**TASK TO CARRY OUT**
Go through the data below and return each line containing the word "question".

[[ INPUT DATA, beginning ]]

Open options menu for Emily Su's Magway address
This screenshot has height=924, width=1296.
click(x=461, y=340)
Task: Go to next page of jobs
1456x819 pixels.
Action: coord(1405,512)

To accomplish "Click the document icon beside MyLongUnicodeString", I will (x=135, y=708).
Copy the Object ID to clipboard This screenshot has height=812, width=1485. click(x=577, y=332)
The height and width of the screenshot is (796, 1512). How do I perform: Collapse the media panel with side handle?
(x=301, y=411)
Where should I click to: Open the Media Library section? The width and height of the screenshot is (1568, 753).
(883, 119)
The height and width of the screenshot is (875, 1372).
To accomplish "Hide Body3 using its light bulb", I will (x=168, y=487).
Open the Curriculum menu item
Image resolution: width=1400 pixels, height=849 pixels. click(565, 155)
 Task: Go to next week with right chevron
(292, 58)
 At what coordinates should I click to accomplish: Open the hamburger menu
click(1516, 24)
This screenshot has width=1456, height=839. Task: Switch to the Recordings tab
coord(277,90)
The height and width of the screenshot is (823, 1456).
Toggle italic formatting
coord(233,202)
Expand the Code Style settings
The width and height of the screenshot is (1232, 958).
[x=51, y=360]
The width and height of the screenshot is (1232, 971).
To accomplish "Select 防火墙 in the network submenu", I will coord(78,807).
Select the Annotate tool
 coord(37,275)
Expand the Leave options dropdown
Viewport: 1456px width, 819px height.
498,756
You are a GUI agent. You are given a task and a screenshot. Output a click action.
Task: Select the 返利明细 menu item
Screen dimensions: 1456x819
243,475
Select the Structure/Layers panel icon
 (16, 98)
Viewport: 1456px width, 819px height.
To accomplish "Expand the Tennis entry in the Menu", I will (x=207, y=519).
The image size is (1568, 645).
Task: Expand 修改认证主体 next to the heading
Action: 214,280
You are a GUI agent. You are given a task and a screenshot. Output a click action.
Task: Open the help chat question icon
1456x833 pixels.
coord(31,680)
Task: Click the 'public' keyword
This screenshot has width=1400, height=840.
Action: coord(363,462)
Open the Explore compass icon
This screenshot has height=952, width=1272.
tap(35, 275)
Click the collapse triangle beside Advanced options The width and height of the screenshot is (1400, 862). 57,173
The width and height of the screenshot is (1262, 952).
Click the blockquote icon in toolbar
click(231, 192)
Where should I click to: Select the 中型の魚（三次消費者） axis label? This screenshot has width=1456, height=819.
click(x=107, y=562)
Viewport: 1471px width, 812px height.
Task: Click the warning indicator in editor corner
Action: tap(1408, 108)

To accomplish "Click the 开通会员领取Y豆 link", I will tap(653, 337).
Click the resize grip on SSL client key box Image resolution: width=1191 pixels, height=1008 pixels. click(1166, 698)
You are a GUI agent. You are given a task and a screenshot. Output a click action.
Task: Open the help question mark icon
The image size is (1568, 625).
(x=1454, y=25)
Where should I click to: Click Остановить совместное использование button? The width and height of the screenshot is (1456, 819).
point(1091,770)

[[ INPUT DATA, end ]]

**SOLUTION TO THIS PROBLEM**
Task: Open the help chat question icon
Task: Open the help question mark icon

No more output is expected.